最小限のコストでN本のロープを接続するアルゴリズム
長さの異なる N 本のロープが与えられます。これらをすべて連結しなければなりませんが、2 本のロープをつなぐコストは「その 2 本の長さの合計」となります。ここでの目的は、N 本すべてのロープを最小のコストで 1 本につなぎ合わせることです。
この問題はヒープ木(優先度付きキュー)を使うと効率よく解けます。まずすべてのロープの長さを最小ヒープに挿入し、ヒープから最も短いロープと 2 番目に短いロープを取り出して連結します。その後、連結後の長さを再びヒープに戻します。この操作を繰り返し、ヒープ内に要素が 1 つだけになった時点で処理を終了すれば、最小コストで連結されたロープが得られます。

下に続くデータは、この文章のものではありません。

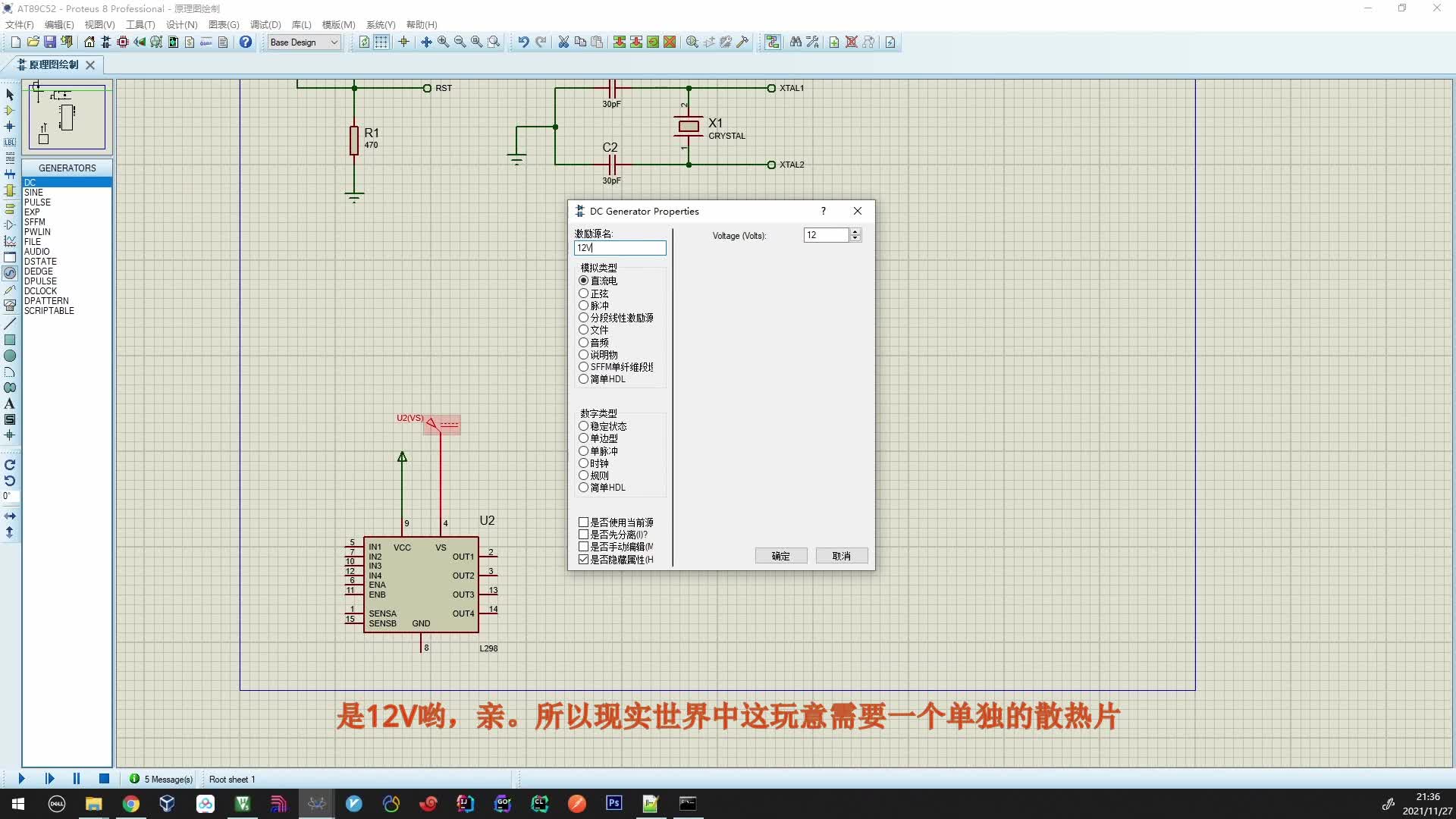Select the 脉冲 analog type radio
This screenshot has height=819, width=1456.
click(x=583, y=306)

この手法がうまく機能するのは、短いロープほど連結の対象になる回数が多いためです。毎回最も短い 2 本を選んでつなぐことで、短いロープがコスト計算に登場する回数を抑えられます。これは典型的な貪欲法(グリーディ法)の応用例といえます。
入力と出力
入力:
ロープの長さ:{4, 3, 2, 6, 5, 7, 12}
出力:
合計最小コスト:103
アルゴリズム
findMinCost(array, n)
入力 − ロープの長さのリスト、およびリスト内の要素数
出力 − ロープを連結する際の最小コスト
Begin
minCost := 0
配列の全要素で優先度付きキューを初期化(小さい値ほど高い優先度=最小ヒープ)
while キューのサイズが 1 より大きい間、繰り返す
item1 := キューから最小の要素を取り出して削除
item2 := キューから次に小さい要素を取り出して削除
minCost := minCost + item1 + item2
(item1 + item2) をキューに追加
done
return minCost
End
計算過程の例
入力 {4, 3, 2, 6, 5, 7, 12} の場合、処理は次のように進みます。
| 手順 | 連結する2本 | 連結コスト | 累計コスト |
|---|---|---|---|
| 1 | 2 + 3 | 5 | 5 |
| 2 | 4 + 5 | 9 | 14 |
| 3 | 5 + 6 | 11 | 25 |
| 4 | 7 + 9 | 16 | 41 |
| 5 | 11 + 12 | 23 | 64 |
| 6 | 16 + 23 | 39 | 103 |
最終的に、合計最小コストは 103 となります。
C++ による実装例
#include<iostream>
#include<queue>
#include<vector>
using namespace std;
int findMinimumCost(int arr[], int n) {
// 最小ヒープとして動作する優先度付きキューを用意
priority_queue< int, vector<int>, greater<int>> queue(arr, arr+n);
int minCost = 0;
while (queue.size() > 1) { // キューに2本以上のロープがある間
int item1 = queue.top(); // item1 は最も短いロープ
queue.pop();
int item2 = queue.top(); // item2 は2番目に短いロープ
queue.pop();
minCost += item1 + item2; // 連結コストを加算
queue.push(item1 + item2); // 連結したロープをキューに戻す
}
return minCost;
}
int main() {
int ropeLength[] = {4, 3, 2, 6, 5, 7, 12};
int n = 7;
cout << "Total minimum cost: " << findMinimumCost(ropeLength, n);
}
実行結果
Total minimum cost: 103
各ステップでヒープへの挿入と削除を行うため、このアルゴリズムの計算量は O(N log N) となります。ロープの本数が増えても効率的に動作するのが特徴です。